The death toll was earlier put at 57 but BSS said officials had confirmed 185 deaths and that unofficial reports indicated the true number could be "much higher".

It said the number of people affected had risen from 11 million to more than 19 million out of a total population of 140 million.

The flooding, the most serious since Bangladesh's worst ever floods of 1998, has now also inundated parts of north, northeast and southeast Dhaka, forcing some residents to wade through waist high water.

"My house has three feet (90 centimetres) of water in it so we sitting on chairs on top of tables and sleeping on bamboo platforms," Ram Das, a resident of the flooded Basabo area, two kilometres (1.2 miles) east of downtown Dhaka, told AFP.

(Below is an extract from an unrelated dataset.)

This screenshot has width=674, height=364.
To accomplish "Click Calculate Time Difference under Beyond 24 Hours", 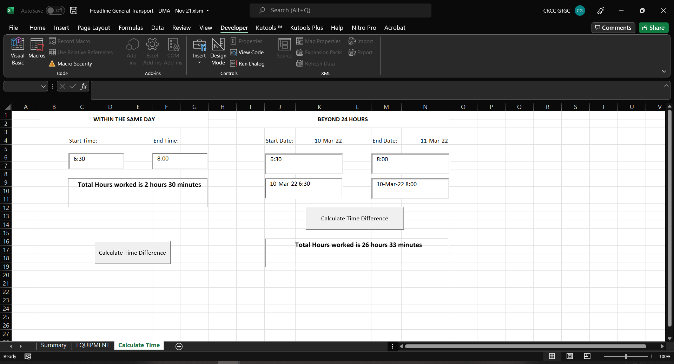I will 355,218.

At a boat market in the city, middlemen were doing brisk business in rowing boats which were selling for 4,000 taka (66 US dollars), more than double their normal price, a report in the New Age daily said.

Slum dwellers living on the edge of Dhaka lakes appeared to be the worst affected and were Friday building new homes from bamboo and plastic sheeting on nearby pavements, an AFP correspondent saw.

Areas adjacent to Dhaka's Zia International Airport were also flooded but BSS said the airport was not yet in danger.

"The runway is still two feet above the level of the rain-fed canals around the airport," said a civil aviation official quoted by BSS.

Meanwhile, the Flood Warning Centre predicted there would be no change in the flood situation in the central Bangladesh around the capital, or the north and northwest of the country, although some rivers in the worst-hit northeast had recorded a fall in levels, BSS said.

The situation, however, had improved at northeastern Sylhet airport where flights, suspended after runways were flooded, were due to resume Friday, BSS added.

Bangladesh, a low-lying country criss-crossed by 230 rivers including major arteries carrying melting snow from the Himalayas, suffers annual flooding affecting at least 20 per cent of the country.

The worst ever floods of 1998 saw two-thirds of the country inundated and left 21 million people homeless and more than 700 dead.

The International Federation of the Red Cross (IFRC) has warned the situation in Bangladesh could become critical if there were further heavy rains.

It said it planned to launch an international appeal Monday to raise 3.2 million dollars for victims of the flooding.